Data supplied ::
※ ※ ※

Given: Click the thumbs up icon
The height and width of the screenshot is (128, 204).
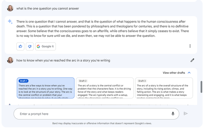Looking at the screenshot, I should 20,46.
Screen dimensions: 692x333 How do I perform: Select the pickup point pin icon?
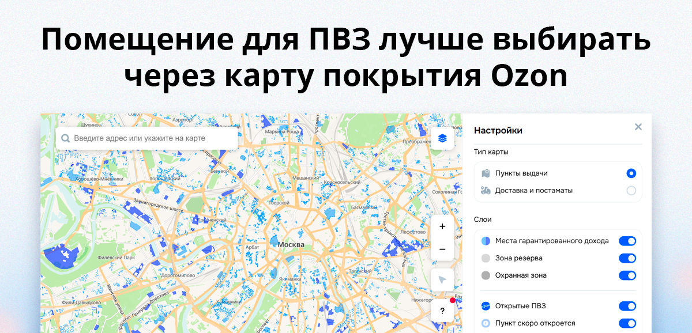coord(486,172)
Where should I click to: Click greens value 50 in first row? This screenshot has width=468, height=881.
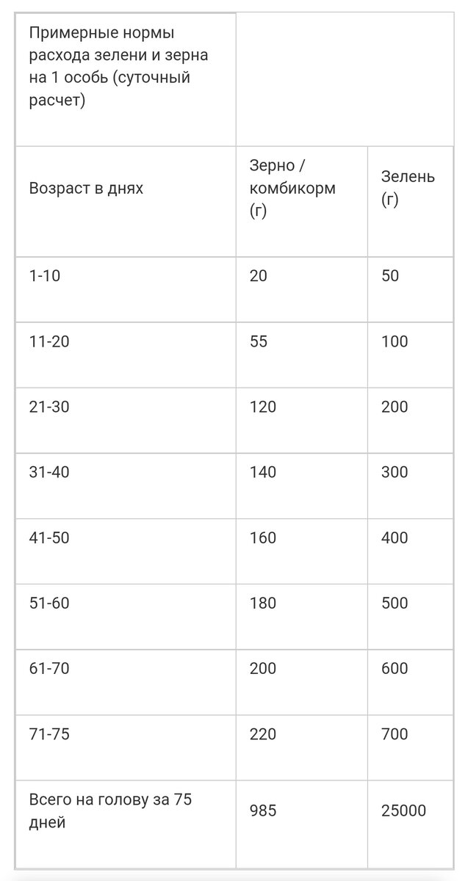(x=390, y=276)
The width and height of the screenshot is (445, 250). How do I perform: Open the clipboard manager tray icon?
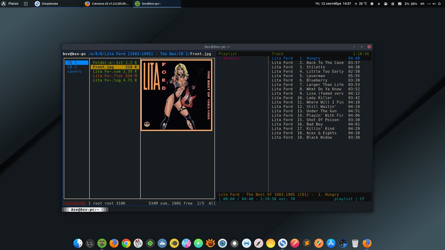tap(393, 3)
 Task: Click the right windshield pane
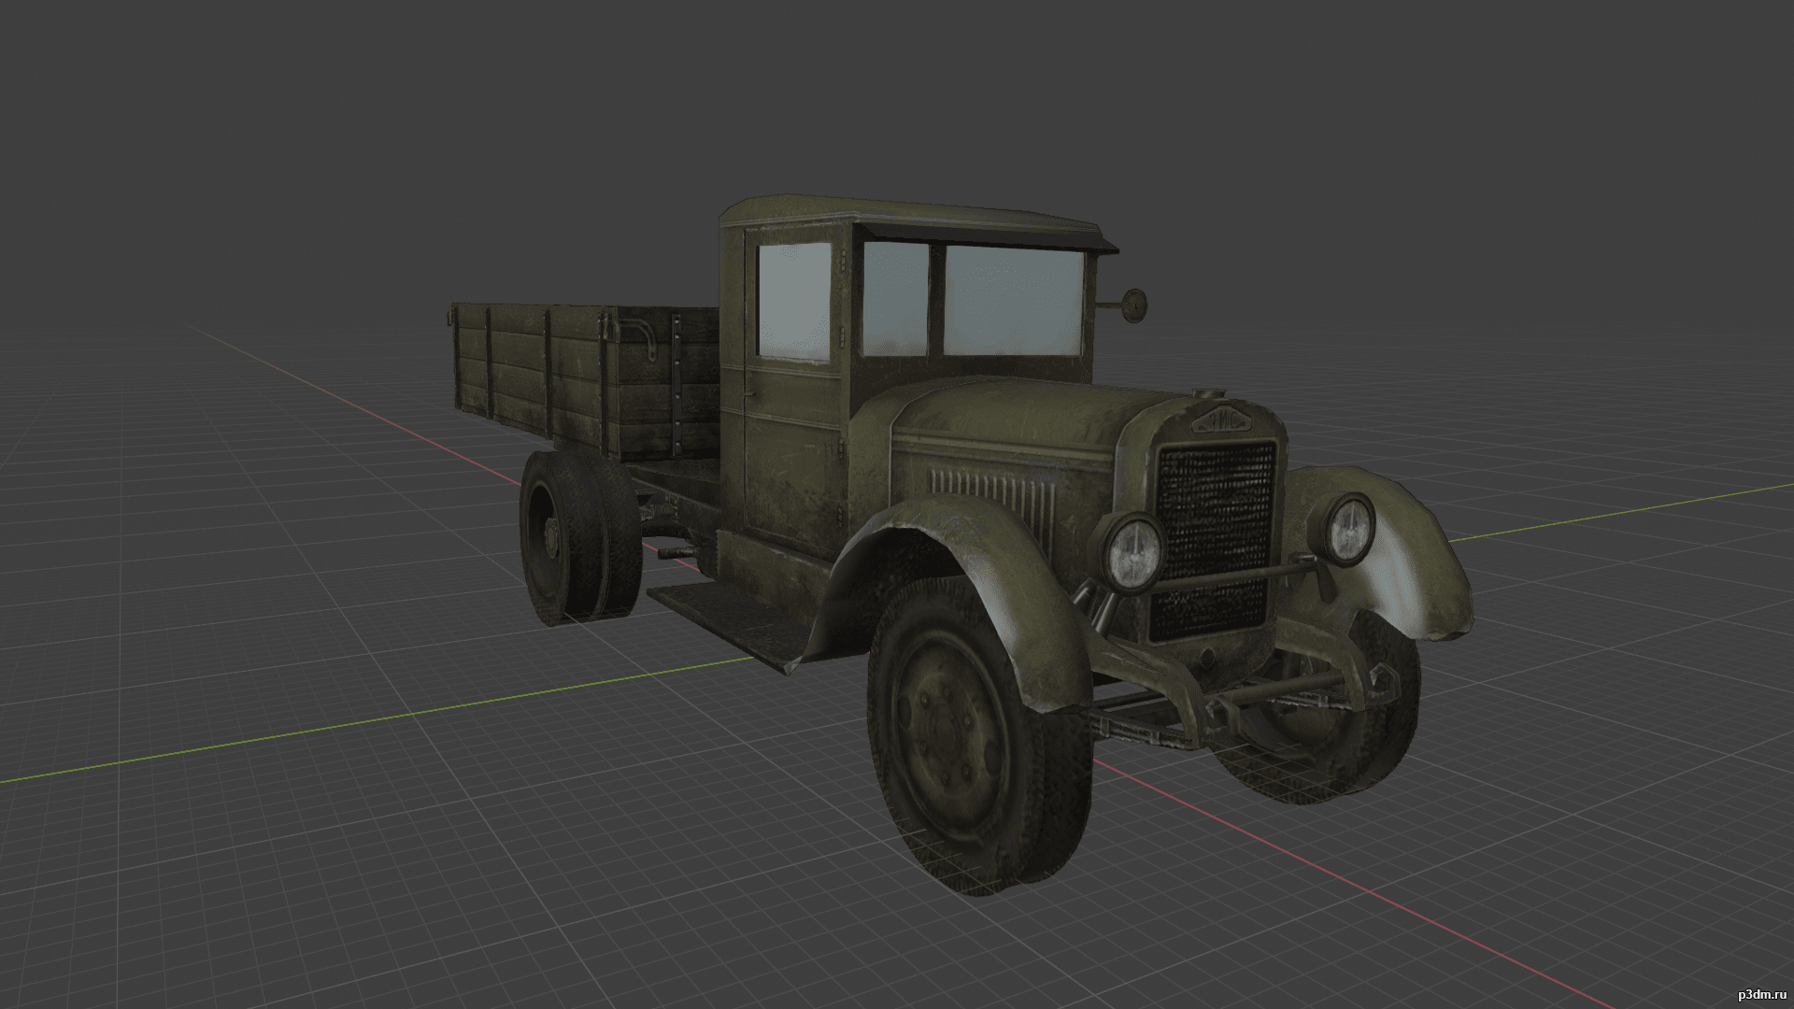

※ ※ ※

Exercise aim ::
All the records need to be retyped word for word, except for the pictures.

Final answer ::
Given: Click the thumbs up icon
The height and width of the screenshot is (128, 204).
Looking at the screenshot, I should 20,46.
Screen dimensions: 692x333 How do I perform: Select the pickup point pin icon?
coord(486,172)
Where should I click to: Click greens value 50 in first row? This screenshot has width=468, height=881.
(x=390, y=276)
The width and height of the screenshot is (445, 250). How do I perform: Open the clipboard manager tray icon?
tap(393, 3)
 Task: Click the right windshield pane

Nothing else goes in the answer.